- 2013 reissue picture sleeve

Single by Van Dyke Parks
- B-side: "Farther Along"
- Released: September 1966
- Recorded: March 1966
- Genre: Sunshine pop
- Length: 2:52
- Label: MGM
- Songwriter(s): Van Dyke Parks
- Producer(s): Tom Wilson and Tim Alvorado

Van Dyke Parks singles chronology
| "Number Nine" (1966) | "Come to the Sunshine" (1966) | "Donovan's Colours, Pt. 1" (1968) |

= Come to the Sunshine =

"Come to the Sunshine" is a song written and recorded by Van Dyke Parks and covered by several other artists. It was one of two singles Parks issued through the MGM label in 1966 before moving to Warner Bros. the following year.

==Composition==
It was composed in the summer of 1965 while Parks was living in the rear apartment at 7222 1/2 Melrose Avenue in Hollywood. The arrangement is characteristically jumbled, featuring multiple overlapping vocals by Parks, as well as a jazzy piano and a busy mandolin. He has said it to have been inspired by Snuff Garrett’s "50 Guitars Go South of the Border" and his father’s Depression-era dance band The White Swan Serenaders. It was written especially for his father, in honor of "what he was doing at the time." Parks added, "I thought that he would think it was very wonderful, and I don't think he thought it was very wonderful."

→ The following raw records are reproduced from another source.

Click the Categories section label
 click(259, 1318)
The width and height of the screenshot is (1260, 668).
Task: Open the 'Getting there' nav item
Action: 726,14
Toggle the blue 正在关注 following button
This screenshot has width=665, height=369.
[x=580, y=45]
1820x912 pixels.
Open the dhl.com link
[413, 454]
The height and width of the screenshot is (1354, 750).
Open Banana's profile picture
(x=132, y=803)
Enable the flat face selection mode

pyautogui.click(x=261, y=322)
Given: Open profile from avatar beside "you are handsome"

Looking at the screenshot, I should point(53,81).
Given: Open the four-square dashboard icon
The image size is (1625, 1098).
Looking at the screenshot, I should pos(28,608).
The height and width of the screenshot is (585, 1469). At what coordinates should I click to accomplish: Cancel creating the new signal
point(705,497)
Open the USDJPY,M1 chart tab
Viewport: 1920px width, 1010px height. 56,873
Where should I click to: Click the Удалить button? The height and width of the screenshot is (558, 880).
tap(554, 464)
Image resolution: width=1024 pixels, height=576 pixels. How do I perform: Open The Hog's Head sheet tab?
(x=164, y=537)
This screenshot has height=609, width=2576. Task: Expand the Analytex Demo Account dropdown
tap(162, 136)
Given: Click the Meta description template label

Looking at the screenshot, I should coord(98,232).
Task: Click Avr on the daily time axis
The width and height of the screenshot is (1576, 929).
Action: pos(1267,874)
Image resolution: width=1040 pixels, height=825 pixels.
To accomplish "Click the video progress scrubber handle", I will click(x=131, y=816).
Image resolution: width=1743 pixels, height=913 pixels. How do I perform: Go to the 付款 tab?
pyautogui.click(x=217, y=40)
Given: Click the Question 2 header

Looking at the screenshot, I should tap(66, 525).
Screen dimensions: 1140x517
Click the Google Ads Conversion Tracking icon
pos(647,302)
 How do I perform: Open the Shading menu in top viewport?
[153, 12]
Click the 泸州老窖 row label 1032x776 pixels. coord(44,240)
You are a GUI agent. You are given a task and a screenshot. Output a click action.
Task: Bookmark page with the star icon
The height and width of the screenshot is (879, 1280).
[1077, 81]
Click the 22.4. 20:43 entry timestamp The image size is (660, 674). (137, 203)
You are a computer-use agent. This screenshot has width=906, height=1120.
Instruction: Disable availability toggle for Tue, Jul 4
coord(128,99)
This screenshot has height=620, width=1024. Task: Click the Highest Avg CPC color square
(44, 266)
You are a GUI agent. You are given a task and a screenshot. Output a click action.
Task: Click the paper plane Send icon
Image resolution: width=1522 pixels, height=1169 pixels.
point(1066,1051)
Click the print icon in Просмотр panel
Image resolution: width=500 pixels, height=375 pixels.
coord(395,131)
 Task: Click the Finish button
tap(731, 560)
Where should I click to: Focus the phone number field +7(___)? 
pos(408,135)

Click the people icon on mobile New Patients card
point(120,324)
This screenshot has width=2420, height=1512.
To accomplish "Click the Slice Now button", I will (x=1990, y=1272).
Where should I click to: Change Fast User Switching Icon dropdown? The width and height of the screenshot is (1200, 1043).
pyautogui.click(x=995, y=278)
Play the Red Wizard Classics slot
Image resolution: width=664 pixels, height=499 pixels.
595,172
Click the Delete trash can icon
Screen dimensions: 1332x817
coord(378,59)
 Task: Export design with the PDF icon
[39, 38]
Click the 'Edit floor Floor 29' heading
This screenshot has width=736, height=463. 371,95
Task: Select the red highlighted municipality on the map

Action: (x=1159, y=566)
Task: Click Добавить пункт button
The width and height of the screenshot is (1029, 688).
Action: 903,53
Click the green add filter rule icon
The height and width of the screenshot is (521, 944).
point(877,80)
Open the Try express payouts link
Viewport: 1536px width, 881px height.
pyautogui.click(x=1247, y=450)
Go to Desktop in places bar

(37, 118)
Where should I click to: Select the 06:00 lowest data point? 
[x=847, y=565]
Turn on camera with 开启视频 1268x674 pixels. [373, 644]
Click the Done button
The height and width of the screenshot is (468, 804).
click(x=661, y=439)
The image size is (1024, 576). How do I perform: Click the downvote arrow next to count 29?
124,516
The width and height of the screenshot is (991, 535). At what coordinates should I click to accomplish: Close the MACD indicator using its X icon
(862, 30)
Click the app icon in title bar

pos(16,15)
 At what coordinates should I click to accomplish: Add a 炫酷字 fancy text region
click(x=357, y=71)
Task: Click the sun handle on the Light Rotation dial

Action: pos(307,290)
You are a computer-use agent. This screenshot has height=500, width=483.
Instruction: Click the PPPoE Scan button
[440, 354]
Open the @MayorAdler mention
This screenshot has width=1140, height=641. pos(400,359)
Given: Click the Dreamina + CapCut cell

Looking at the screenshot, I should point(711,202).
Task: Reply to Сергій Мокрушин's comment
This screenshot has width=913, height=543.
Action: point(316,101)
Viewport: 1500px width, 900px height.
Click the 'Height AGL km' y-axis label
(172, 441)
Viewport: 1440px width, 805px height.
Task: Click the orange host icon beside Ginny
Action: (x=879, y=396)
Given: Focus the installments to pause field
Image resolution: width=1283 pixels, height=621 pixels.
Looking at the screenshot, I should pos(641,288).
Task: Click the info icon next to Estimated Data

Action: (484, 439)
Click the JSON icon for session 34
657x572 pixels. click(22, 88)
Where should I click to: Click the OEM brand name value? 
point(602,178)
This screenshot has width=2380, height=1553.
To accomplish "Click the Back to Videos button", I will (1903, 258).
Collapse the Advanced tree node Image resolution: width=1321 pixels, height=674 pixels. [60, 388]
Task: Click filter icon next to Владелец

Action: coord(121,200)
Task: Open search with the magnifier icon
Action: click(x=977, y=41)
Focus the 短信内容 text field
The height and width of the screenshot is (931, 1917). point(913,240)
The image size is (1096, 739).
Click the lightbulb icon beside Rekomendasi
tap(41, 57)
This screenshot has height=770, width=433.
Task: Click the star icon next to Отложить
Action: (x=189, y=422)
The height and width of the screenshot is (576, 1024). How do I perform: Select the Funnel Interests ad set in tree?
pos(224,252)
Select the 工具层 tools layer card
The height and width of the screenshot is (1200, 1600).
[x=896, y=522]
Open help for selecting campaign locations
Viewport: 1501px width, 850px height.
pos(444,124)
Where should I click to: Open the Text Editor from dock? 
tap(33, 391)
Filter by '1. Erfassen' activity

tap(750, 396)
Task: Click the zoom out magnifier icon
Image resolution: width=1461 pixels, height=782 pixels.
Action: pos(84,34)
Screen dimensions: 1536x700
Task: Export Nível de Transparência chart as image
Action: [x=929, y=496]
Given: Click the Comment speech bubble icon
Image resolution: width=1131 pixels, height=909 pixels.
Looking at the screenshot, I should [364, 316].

The lyrics at the time were oblique, atypical for pop music in 1966, and was one of the many songs heralding the imminent 1960s psychedelic era. It signified many things to come for Parks, including his lyrical collaborations with the Beach Boys aborted Smile album and his 1967 solo debut Song Cycle. It was recorded in one day and in just three takes, along with his other singles released on his short tenure with the MGM label. The B-side was "Farther Along", which was in a similar sunshine pop style as "Come to the Sunshine".

Parks has reflected of the song years later, exclaiming "it was a good work! A fine example of plectrum arranging." Record producer and friend Michael Vosse recounted in 1969, "It was completed at least three months before all the other 'Sunshine' records came out—like the Beatles thing ("Good Day Sunshine") and "Sunshine Superman". I mean, it was recorded in March or something and MGM didn't want to put it out until September. Just neglected it. And they did that twice in a row to him."

==Release history==
The song as it was recorded by Parks in 1966 remained out of print for many years, and is a rare, sought after collector's item. It was included on the 2011 Parks compilation Arrangements, Volume 1, alongside other rarities such as "The Eagle And Me", "Farther Along", "Out On The Rolling Sea When Jesus Speak To Me", and the mono single mix of "Donovan's Colours".

==Covers==
- 1967 – Warner Bros. sunshine pop group Harpers Bizarre, as the opening track on their debut album, Feelin' Groovy. Parks himself was present on the album's recording sessions, and he plays keyboard on the track. This version reached #37 on the Billboard Hot 100 chart.
- 1967 – The Pleasure Fair
- 1968 – Roberta Lee
- 1968 – The Harpers Bizarre version was used as the basis for a radio advertisement for the Clairol Summer Blond hair lightener which circulated on KHJ-AM Los Angeles and is featured on the soundtrack to the Quentin Tarantino film Once Upon a Time in Hollywood
- 1971 – The Esso Trinidad Steel Band for their album Esso, which was also produced by Parks and contains guest vocals by him.
- 1975 – Brian Wilson recorded the song with Parks' participation. It was intended for inclusion on the Beach Boys' 15 Big Ones (1976), but the master tape was lost.